Stuck with a differential equation, using substitution.

[the tree]

Find the general sollution to [math](x+y)\frac{dy}{dx}=x^2 + xy +1[/math] using the substitution of [math]y=v-x[/math]

Using that [math]\frac{dy}{dx}=\frac{dv}{dx}-1[/math] I plugged that in to get:[math]v(\frac{dv}{dx}-1)=x^2 + x(v-x)+1[/math]. Which rearanges to [math]\frac{dv}{dx}-\frac{1}{v}=x+1[/math]. But from that point I don't know where I'm going.
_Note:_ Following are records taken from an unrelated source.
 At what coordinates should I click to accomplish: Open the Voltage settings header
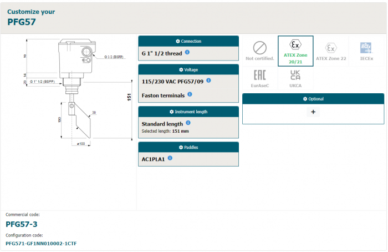pyautogui.click(x=188, y=69)
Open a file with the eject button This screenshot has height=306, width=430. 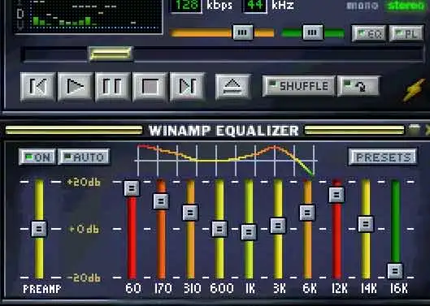click(x=232, y=86)
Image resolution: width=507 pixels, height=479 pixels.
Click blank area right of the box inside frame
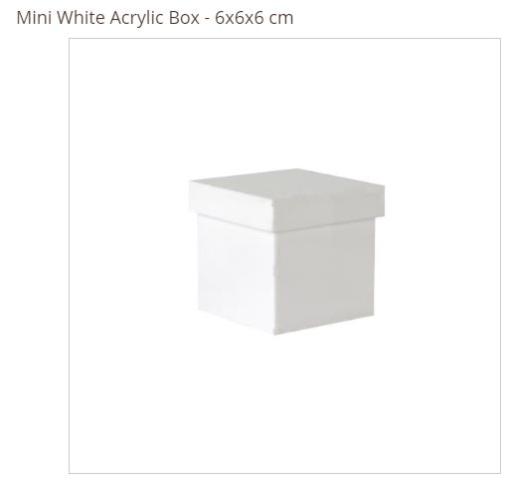coord(442,256)
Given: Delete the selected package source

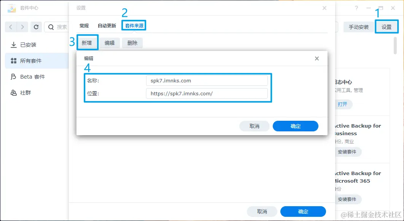Looking at the screenshot, I should pyautogui.click(x=132, y=43).
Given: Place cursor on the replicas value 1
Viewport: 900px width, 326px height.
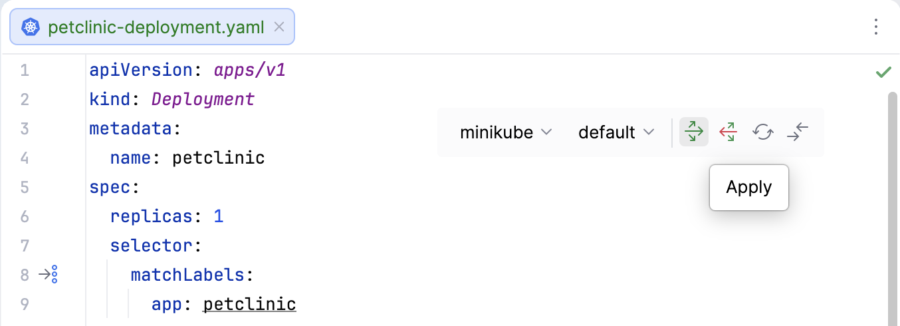Looking at the screenshot, I should click(x=219, y=216).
Could anyone give me a nudge in the right direction?

[EvoN1020v]

You'll have to use implicit differentation.

[the tree]

I fear that my typo made your awnser irrelevant, mathworld's article seems to only correlate with how I incorectly typed my work in progress. Sorry for wasting your time.

 

Do you have any ideas as to what I should be doing now?

[EvoN1020v]

Well, since your equation of [math](x+y)=x^2+xy+1[/math] have both x, y on the both sides of the equation, you have to use implicit differentation?

 

To use implicit differentation, you do this: [math](x+y)\frac{dy}{dx}=\frac{d}{dx}(x^2+xy+1)[/math].

 

You can find better webpages on implicit differentation than the one you found. If you still don't understand, then I will try to explain it better next time. I don't have the time right now because my girlfriend is here with me.

[the tree]

I may be mistaken but if [math](x+y)\frac{dy}{dx}=x^2 + xy +1[/math] then how can [math](x+y)\frac{dy}{dx}=\frac{d}{dx}(x^2+xy+1)[/math] also?

[CPL.Luke]

you can't...

 

first try subbing in v-x for all of the y's and plug in the derivative v-x= y

 

EDIT: woops, you already did that.

 

 

are you familiar with integrating factors and exact equations?

 

or actaully it looks like if you sub in for y again at the end you'll get an answer.